Study after study, including by Mr. Trump’s own Justice Department, has concluded no widespread fraud exists.
“In this country, if the people who win elections want to hold onto power, they need to perform well, pass sound policies and earn the support of the voters again,” said Senator Mitch McConnell of Kentucky, the Republican leader. “House Democrats do not get to take their razor-thin majority — which voters just shrunk — and use it to steamroll states and localities to try and prevent themselves from losing even more seats next time.”
For now, Republicans appear to have the upper hand.
States under conservative control have succeeded in recent years in imposing new strictures that studies suggest disproportionately affect Black voters and those living in urban areas. Proponents argue that the steps are necessary to combat potential election fraud. But the effort has been turbocharged in some places since Mr. Trump’s loss in November, with states racing to strengthen voter ID laws, to make it harder to vote by mail or vote early, and to limit the role outside groups can play in helping Americans vote.

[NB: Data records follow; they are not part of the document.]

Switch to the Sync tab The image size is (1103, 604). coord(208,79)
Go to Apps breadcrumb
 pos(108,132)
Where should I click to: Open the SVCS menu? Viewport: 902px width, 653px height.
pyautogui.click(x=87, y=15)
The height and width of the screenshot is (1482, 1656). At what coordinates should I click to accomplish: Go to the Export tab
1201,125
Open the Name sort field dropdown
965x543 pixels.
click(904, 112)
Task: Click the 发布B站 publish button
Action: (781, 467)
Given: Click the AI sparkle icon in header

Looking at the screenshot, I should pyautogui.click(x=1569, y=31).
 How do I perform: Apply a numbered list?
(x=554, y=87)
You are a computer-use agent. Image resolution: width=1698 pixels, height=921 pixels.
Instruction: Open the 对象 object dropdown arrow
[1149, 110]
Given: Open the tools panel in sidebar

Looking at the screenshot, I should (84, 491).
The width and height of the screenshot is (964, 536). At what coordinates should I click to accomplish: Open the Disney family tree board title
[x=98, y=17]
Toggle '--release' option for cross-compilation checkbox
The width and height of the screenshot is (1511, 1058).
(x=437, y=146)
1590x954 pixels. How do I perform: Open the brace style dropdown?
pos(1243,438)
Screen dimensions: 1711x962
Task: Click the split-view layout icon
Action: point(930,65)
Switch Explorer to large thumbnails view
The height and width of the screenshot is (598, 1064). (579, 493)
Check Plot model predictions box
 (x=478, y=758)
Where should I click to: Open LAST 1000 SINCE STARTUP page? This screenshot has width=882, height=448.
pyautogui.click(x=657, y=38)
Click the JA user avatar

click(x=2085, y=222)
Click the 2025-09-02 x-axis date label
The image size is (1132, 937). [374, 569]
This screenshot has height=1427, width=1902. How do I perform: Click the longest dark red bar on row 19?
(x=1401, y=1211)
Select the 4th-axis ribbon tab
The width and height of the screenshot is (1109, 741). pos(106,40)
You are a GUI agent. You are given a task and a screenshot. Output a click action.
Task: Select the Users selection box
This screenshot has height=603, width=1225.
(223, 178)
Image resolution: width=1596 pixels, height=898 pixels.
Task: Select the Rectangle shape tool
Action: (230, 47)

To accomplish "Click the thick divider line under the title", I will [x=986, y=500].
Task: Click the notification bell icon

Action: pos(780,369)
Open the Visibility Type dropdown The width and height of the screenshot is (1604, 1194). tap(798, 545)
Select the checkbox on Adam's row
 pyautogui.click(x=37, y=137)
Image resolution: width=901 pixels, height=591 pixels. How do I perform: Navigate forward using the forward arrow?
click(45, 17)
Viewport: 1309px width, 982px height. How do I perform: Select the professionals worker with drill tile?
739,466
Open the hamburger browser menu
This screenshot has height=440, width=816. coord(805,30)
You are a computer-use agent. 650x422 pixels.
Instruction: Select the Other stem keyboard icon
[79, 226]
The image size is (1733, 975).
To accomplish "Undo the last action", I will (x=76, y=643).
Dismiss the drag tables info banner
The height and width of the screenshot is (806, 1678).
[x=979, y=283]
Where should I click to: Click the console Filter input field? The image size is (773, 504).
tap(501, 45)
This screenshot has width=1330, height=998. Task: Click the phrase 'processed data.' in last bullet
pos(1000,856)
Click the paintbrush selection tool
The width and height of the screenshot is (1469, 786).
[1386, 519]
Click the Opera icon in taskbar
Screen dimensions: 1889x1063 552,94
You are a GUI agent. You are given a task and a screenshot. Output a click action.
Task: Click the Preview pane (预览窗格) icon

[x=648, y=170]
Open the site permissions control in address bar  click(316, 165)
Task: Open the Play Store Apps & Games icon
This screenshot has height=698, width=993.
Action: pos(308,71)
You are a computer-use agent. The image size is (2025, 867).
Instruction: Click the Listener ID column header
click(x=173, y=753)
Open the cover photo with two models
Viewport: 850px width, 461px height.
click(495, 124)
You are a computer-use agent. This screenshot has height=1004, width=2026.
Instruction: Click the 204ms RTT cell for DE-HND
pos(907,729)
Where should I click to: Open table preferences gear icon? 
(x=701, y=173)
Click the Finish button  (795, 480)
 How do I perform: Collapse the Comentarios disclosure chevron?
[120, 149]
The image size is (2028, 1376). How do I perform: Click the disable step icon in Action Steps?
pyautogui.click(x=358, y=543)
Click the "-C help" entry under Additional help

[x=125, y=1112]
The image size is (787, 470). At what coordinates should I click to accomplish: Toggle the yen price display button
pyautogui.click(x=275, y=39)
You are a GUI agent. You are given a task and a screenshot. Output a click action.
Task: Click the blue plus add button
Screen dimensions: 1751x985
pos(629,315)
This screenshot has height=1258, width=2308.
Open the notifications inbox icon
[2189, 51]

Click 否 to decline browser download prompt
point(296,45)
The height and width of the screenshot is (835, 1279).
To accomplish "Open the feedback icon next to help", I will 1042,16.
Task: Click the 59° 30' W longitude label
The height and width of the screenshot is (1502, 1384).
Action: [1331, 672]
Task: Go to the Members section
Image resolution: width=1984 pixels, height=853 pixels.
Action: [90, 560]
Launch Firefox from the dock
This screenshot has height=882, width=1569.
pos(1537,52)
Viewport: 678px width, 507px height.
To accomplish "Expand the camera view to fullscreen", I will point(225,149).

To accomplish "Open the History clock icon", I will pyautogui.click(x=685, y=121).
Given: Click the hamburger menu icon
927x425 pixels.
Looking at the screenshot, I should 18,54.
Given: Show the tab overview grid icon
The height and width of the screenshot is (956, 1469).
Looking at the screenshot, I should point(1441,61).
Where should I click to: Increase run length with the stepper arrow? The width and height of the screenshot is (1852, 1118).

And on Tuesday, the conservative-dominated Supreme Court signaled it was likely to uphold two restrictive Arizona election measures and potentially chip away further at the Voting Rights Act of 1965. A 2013 ruling by the justices struck down key enforcement provisions in the law and helped pave the way for the success of many Republican-led states in putting in place new rules.
All told, state lawmakers have introduced more than 250 bills in 43 states that would tighten voting rules, according to the Brennan Center for Justice at New York University. The most prominent may be Georgia, where Republican leaders reeling from Democrats’ unexpected statewide victories have unabashedly sought to clamp down on ballot access by advancing sharp limits to voting by mail and early voting on Sundays, when many Black voters cast ballots after church services.
“Standing in line to vote is not voter suppression,” Representative Marjorie Taylor Greene, a Republican from the state, said on Wednesday during the debate in Washington. “It’s just part of the voting process. Just like people stand in line to buy groceries at the grocery store.”
Final consideration of the voting bill took place just after the House passed another leading liberal priority, a major policing bill aimed at combating racial discrimination and excessive use of force in law enforcement. Lawmakers first passed the legislation last summer, in an effort to respond to an outpouring of demands for racial justice after the killings of Black Americans across the country, but then, like now, it faced opposition among Republicans proposing more modest changes. The vote was 220 to 212, largely along party lines.